To form the thick layer of plant debris required to produce a coal seam, the rate of plant debris accumulation must be greater than the rate of decay. Once a thick layer of plant debris is formed, it must be buried by sediments such as mud or sand. These are typically washed into the swamp by a flooding river. The weight of these materials compacts the plant debris and aids in its transformation into coal. About ten feet of plant debris will compact into just one foot of coal.

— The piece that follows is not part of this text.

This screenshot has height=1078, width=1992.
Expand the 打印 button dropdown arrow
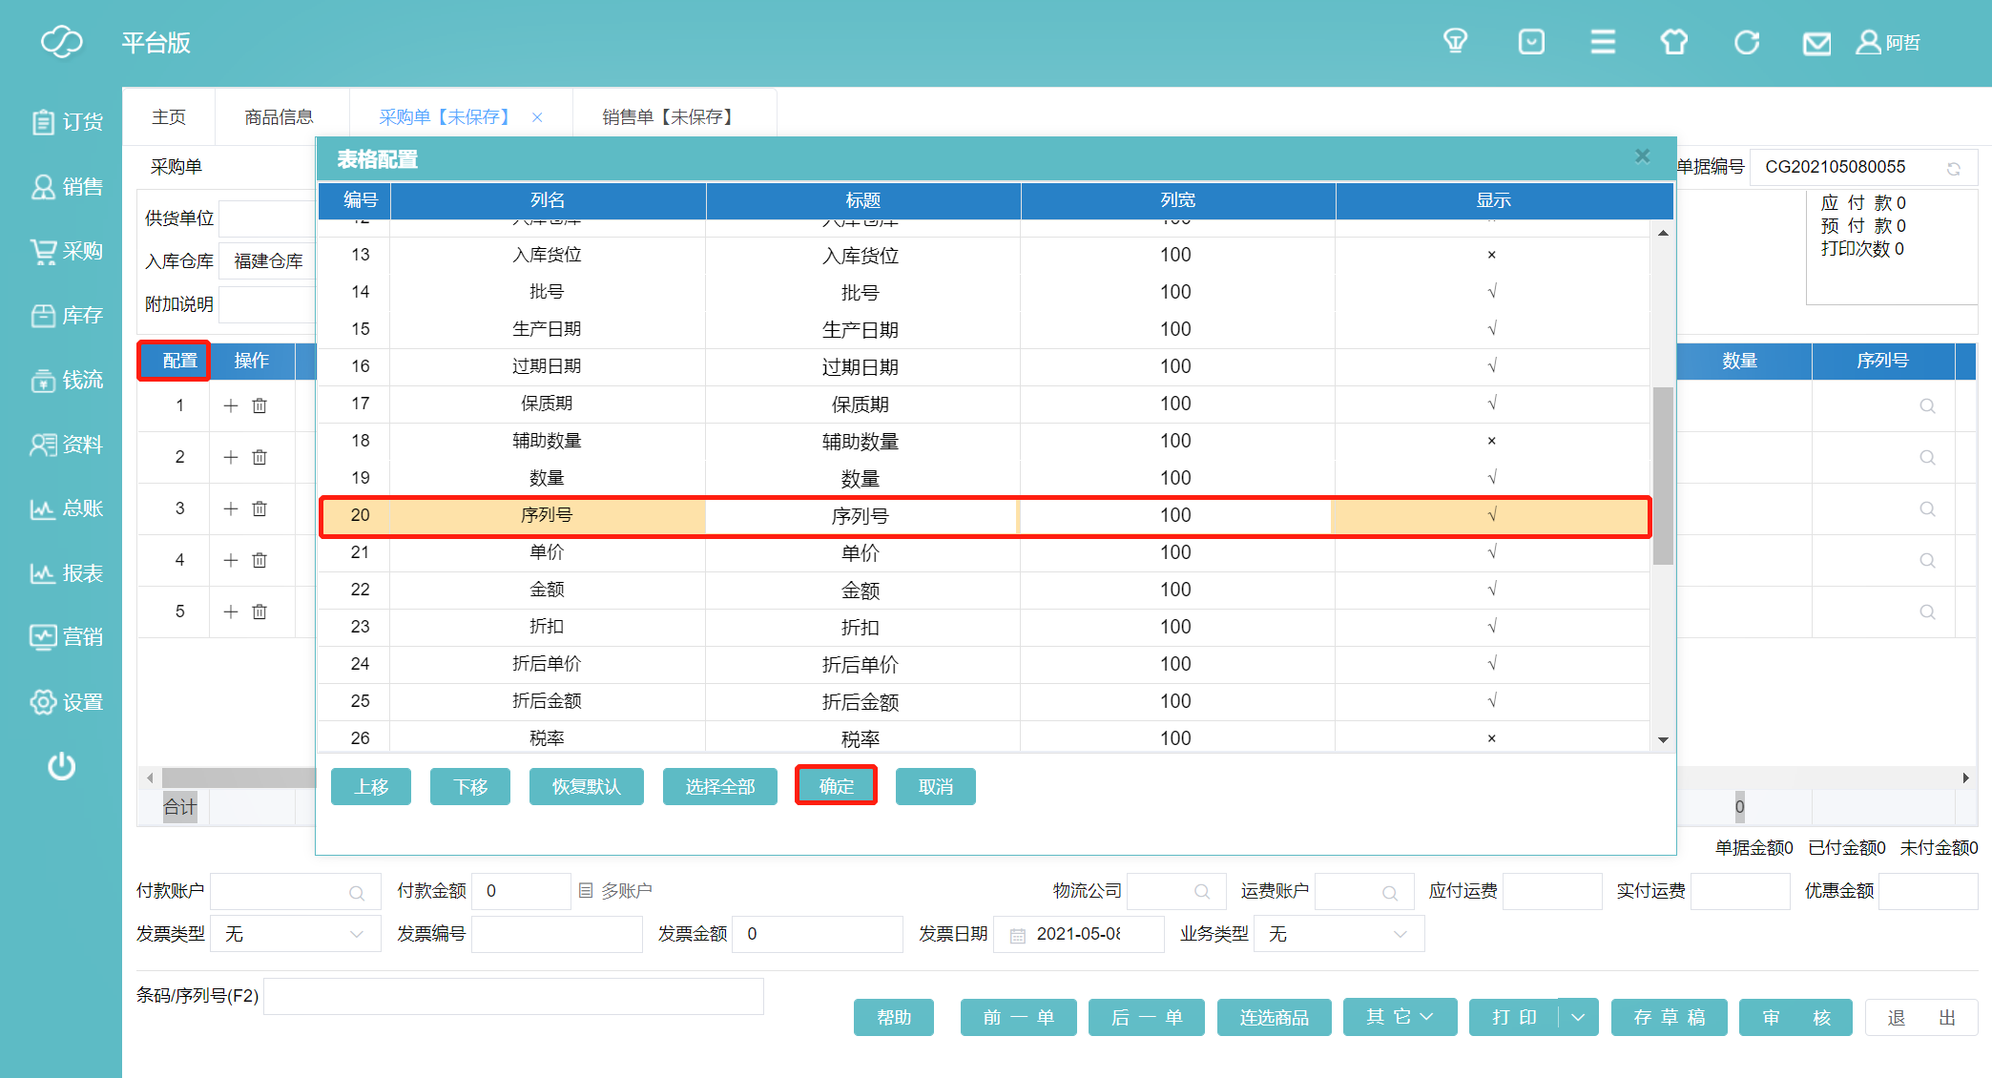tap(1578, 1017)
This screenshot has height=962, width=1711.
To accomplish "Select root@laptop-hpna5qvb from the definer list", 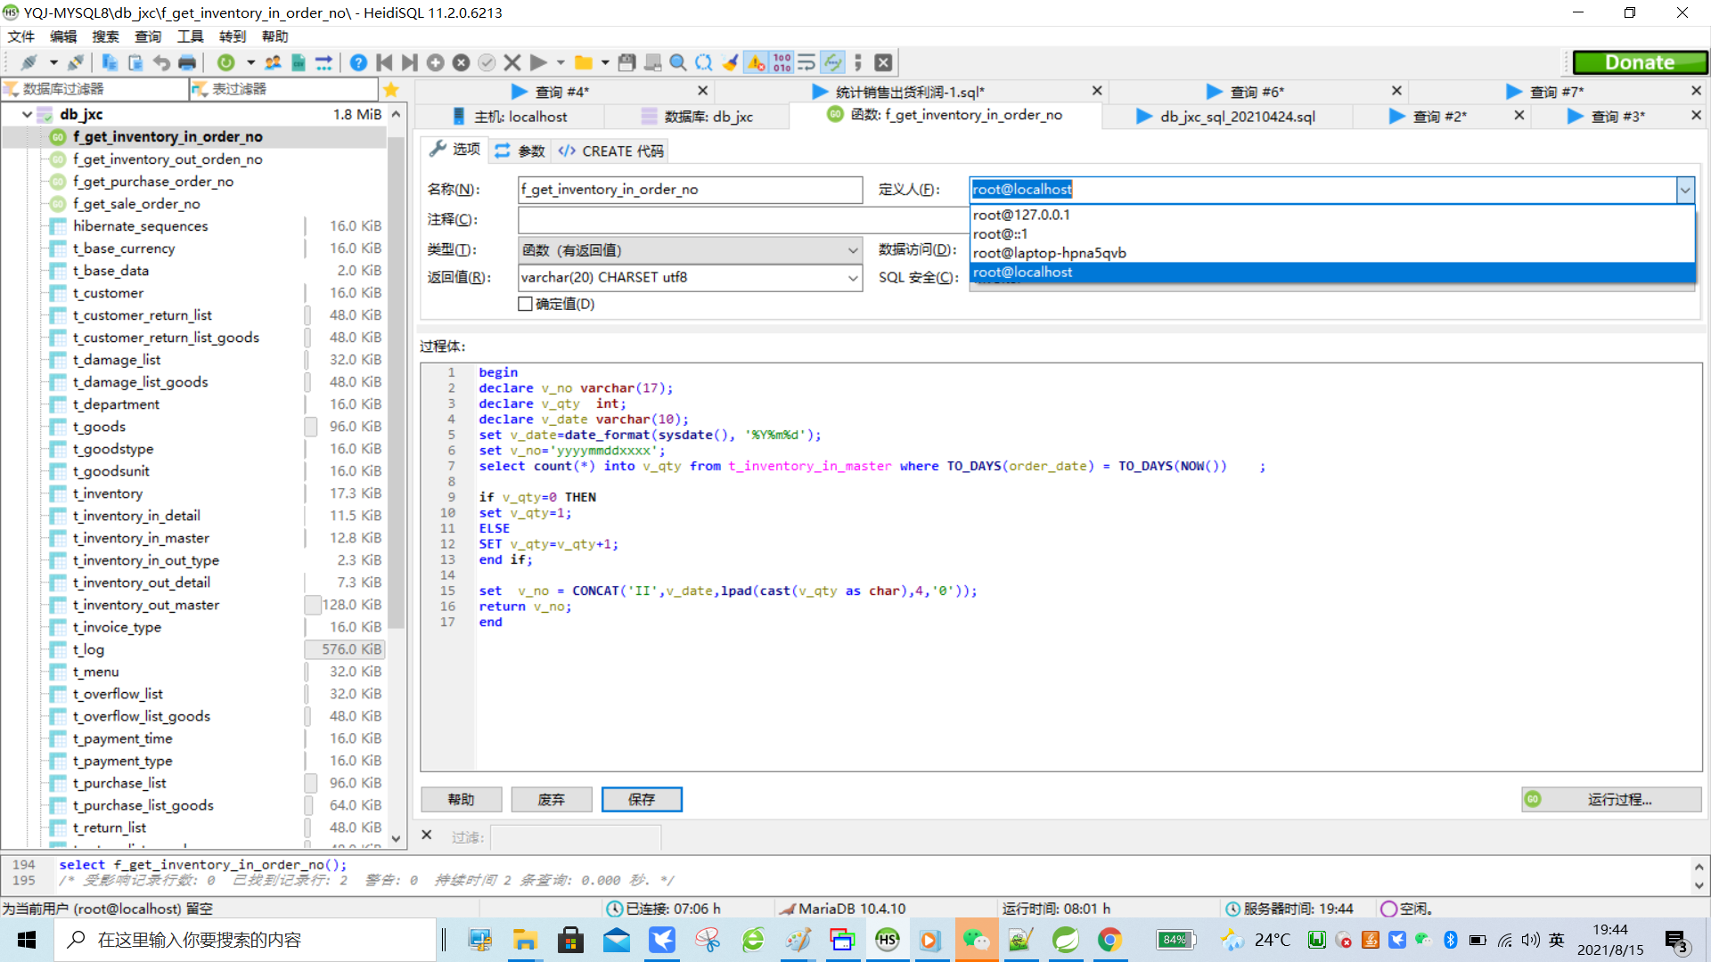I will point(1050,252).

Plant debris accumulates very slowly. So, accumulating ten feet of plant debris will take a long time. The fifty feet of plant debris needed to make a five-foot thick coal seam would require thousands of years to accumulate. During that long time, the water level of the swamp must remain stable. If the water becomes too deep, the plants of the swamp will drown, and if the water cover is not maintained the plant debris will decay. To form a coal seam, the ideal conditions of perfect water depth must be maintained for a very long time.

If you are an astute reader you are probably wondering: "How can fifty feet of plant debris accumulate in water that is only a few feet deep?" The answer to that question is the primary reason that the formation of a coal seam is a highly unusual occurrence. It can only occur under one of two conditions: 1) a rising water level that perfectly keeps pace with the rate of plant debris accumulation; or, 2) a subsiding landscape that perfectly keeps pace with the rate of plant debris accumulation. Most coal seams are thought to have formed under condition #2 in a delta environment. On a delta, large amounts of river sediments are being deposited on a small area of Earth's crust, and the weight of those sediments causes the subsidence.

For a coal seam to form, perfect conditions of plant debris accumulation and perfect conditions of subsidence must occur on a landscape that maintains this perfect balance for a very long time. It is easy to understand why the conditions for forming coal have occurred only a small number of times throughout Earth's history. The formation of a coal requires the coincidence of highly improbable events.